Exercise 1: Set down the part of the forum thread on bad memory that begins at the words "Probably before the" and stops after the words "leisure or recreation.".

1. This forum section is a read-only archive which contains old newsgroup posts. If you wish to post a query, please do so in one of our main forum sections (here). This way you will get a faster, better response from the members on Motherboard Point.

Bad memory corrupting disk content? was: Considerations in buyingused memory or hard disk

Discussion in 'Laptops' started by Dubious Dude, Feb 18, 2006.

  1. Dubious Dude

    Dubious Dude Guest

    By the way, Bob, when your memory started to get errors after a year,
    do you know whether it managed to corrupt a lot of the material you
    were working with and write it back to disk long before you became
    aware of these errors? If bad memory causes an immediate crash, then
    that's an inconvenience. It might be tolerable, in which case one can
    buy cheap memory and simply replace them when they start to die. If
    bad memory causing crashes, however, and I find that the disk contents
    were being corrupted well before I became aware of the problem, that
    is a different matter. I haven't heard much about this problem, but
    then, I haven't heard much about bad memory either. Thanks (to you,
    or anyone willing to chime in on this).
     
    Dubious Dude, Feb 18, 2006
    #1
    1. Advertisements

  2. I service laptops, and I really don't agree with some of the ideas
    suggested. I specialize in older Toshiba laptops from the 1998 to 2002
    era, and I see very few bad memory modules, even modules that are 3 to
    10 years old (SDRAM and EDO). You can test laptop memory just like
    desktop memory with a program such as memtest or memtest-86, and while
    I'm certainly not saying that memory is never bad or never fails, if
    it's good, in my experience it will generally be trouble free for years.

    However, anything being written out to the disk drive first exists in
    memory, and probably gets moved around in memory quite a bit. So it is
    definitely possible for bad memory to cause corruption in disk files
    that were written to the disk. And this applies to everything, because
    even if you copy "directly" from, say, a CD to the hard drive (say the
    cabinet files for Windows itself) the data still passes through buffers
    in the computer's memory.

    But if the memory is bad enough that much of it is bad (vs. one single
    location), then the comptuer WILL crash (lock up, etc.) very quickly.
    Probably before the OS can even boot.
     
    Barry Watzman, Feb 18, 2006
    #2
    1. Advertisements

  3. Dubious Dude

    Dubious Dude Guest

    Barry, I appreciate your sharing of your experience. It is pretty
    helpful in obtaining a well-rounded view. My situation might be a bit
    different because I don't use my laptop for leisure or recreation.

Listed records:

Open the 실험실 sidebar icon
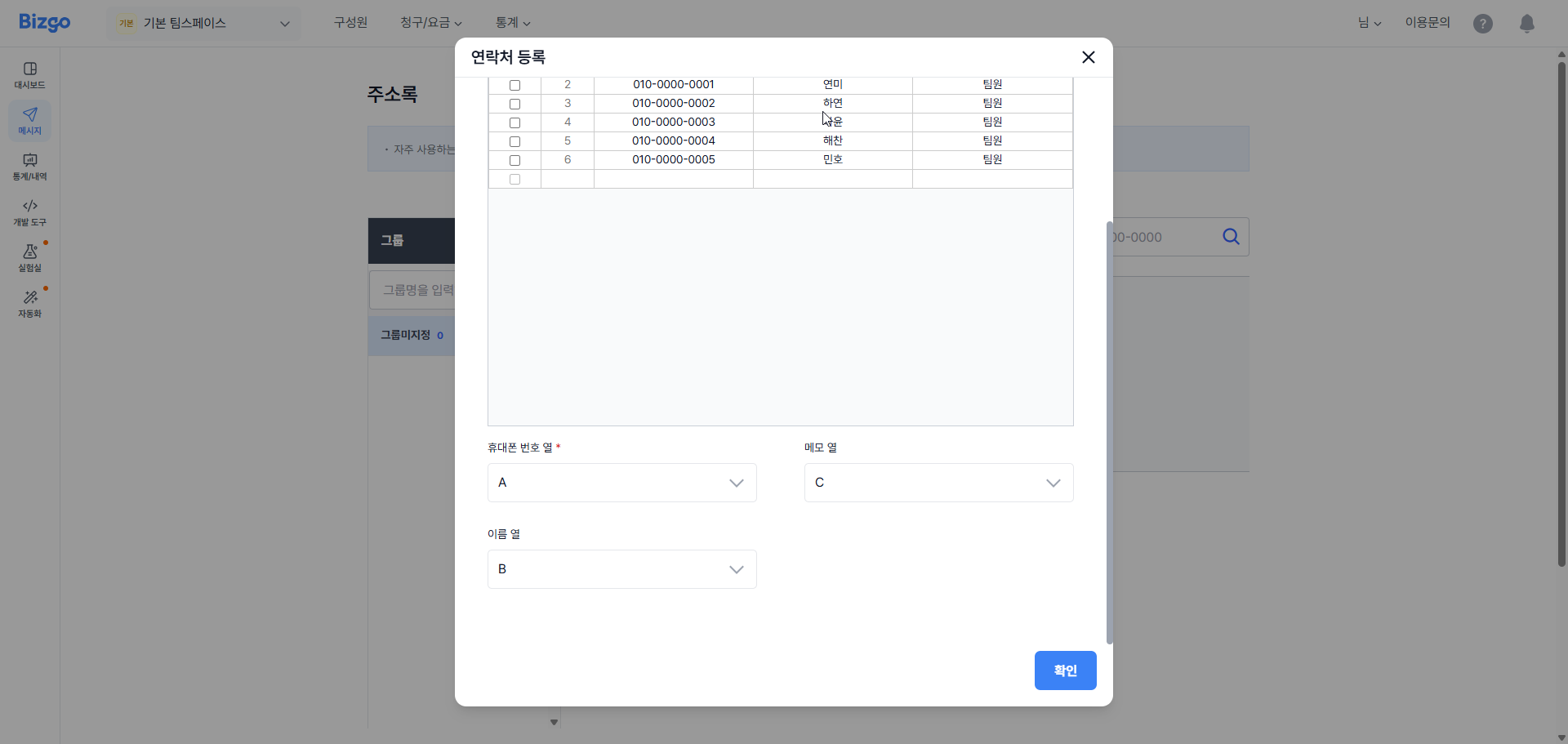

* * *

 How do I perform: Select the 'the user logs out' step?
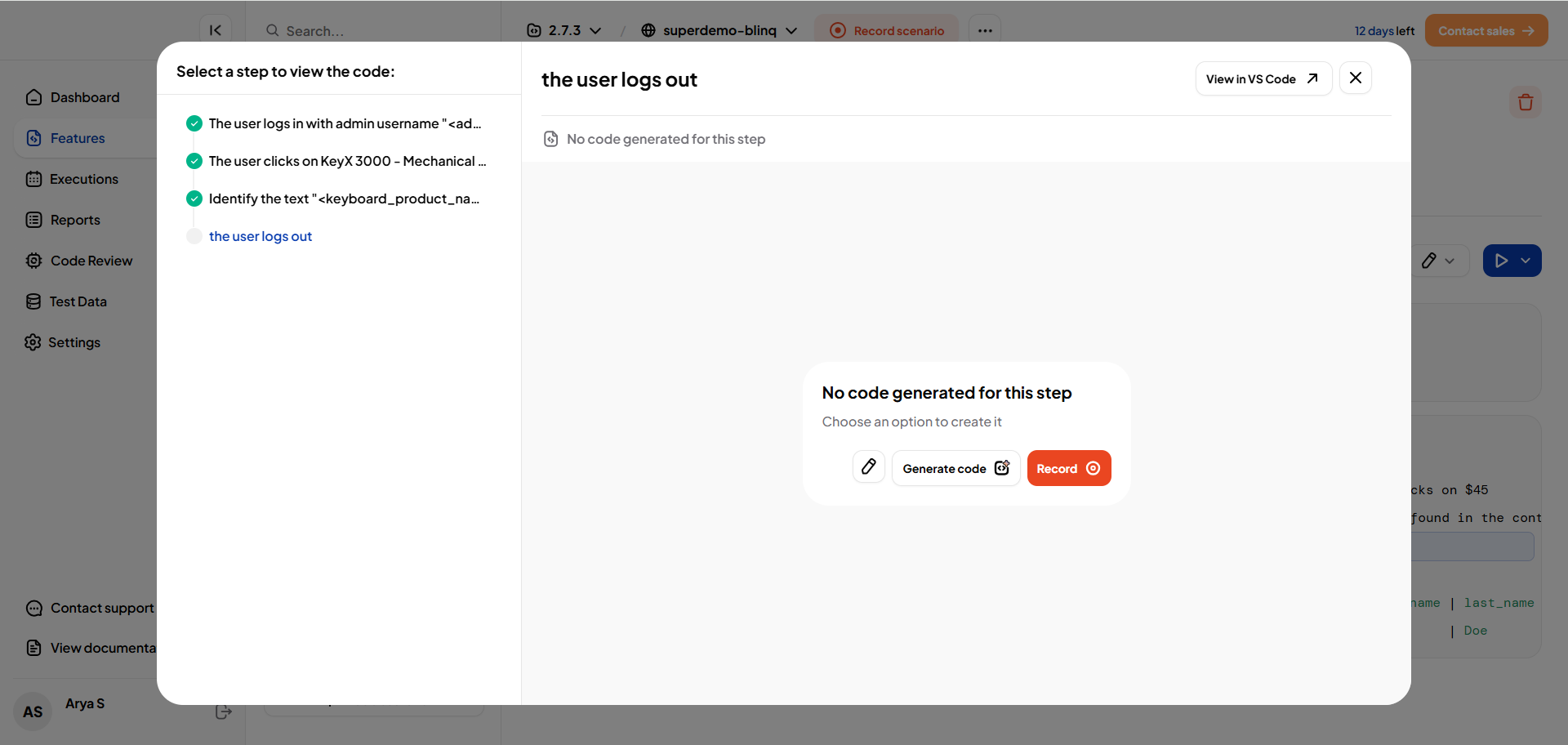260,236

==

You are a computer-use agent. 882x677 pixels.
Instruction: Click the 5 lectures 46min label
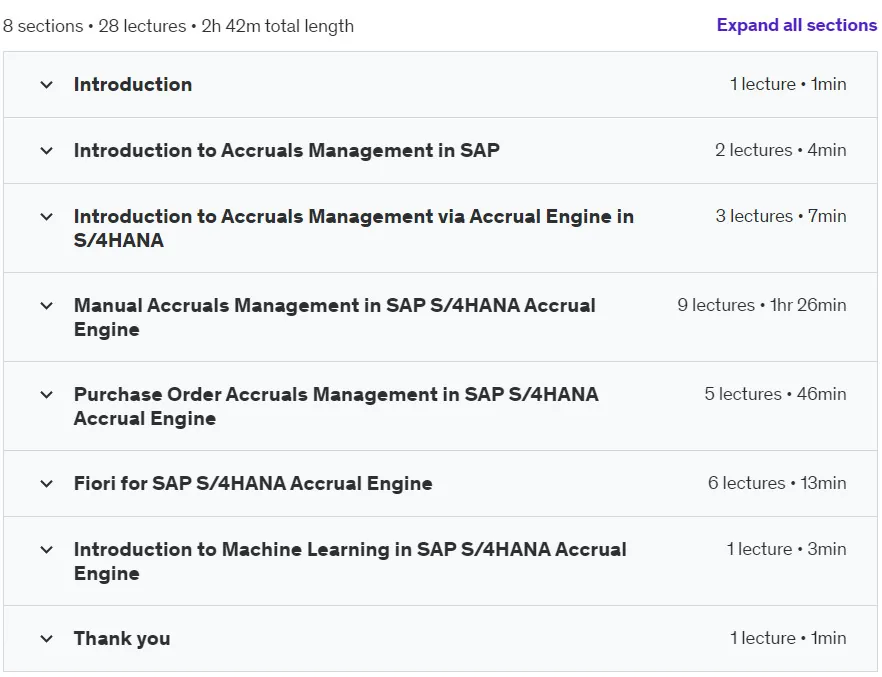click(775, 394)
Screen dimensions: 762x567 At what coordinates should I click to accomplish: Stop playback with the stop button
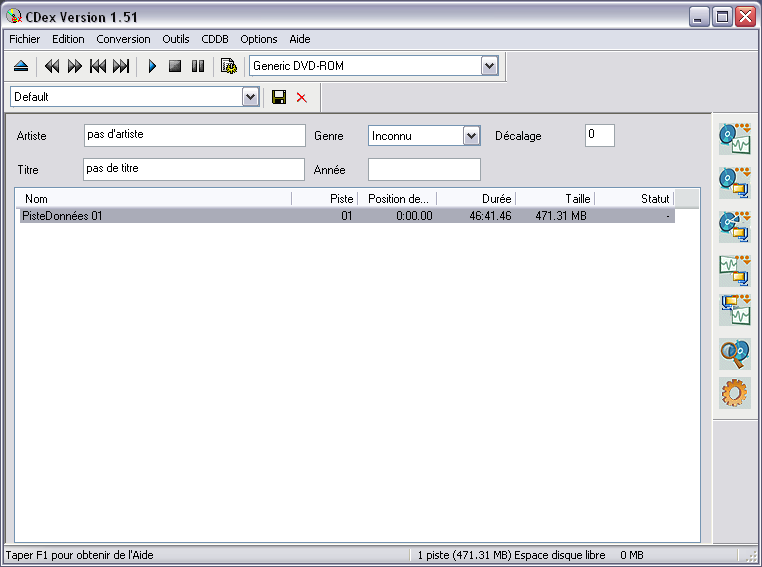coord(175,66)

Exercise 2: Output the lines of the records from the line containing "You are a computer-use agent. 882x677 pixels." through the line containing "coord(175,66)" as a Markdown table with the columns Row and Record line. Skip blank lines and leave the pictures out.

Exercise solution 1:
Probably before the OS can even boot.
     
    Barry Watzman, Feb 18, 2006
    #2
    1. Advertisements

  3. Dubious Dude

    Dubious Dude Guest

    Barry, I appreciate your sharing of your experience. It is pretty
    helpful in obtaining a well-rounded view. My situation might be a bit
    different because I don't use my laptop for leisure or recreation.

Exercise solution 2:
| Row | Record line |
|---|---|
| 1 | You are a computer-use agent. 882x677 pixels. |
| 2 | Instruction: Click the 5 lectures 46min label |
| 3 | click(775, 394) |
| 4 | Screen dimensions: 762x567 At what coordinates should I click to accomplish: Stop playback with the stop button |
| 5 | coord(175,66) |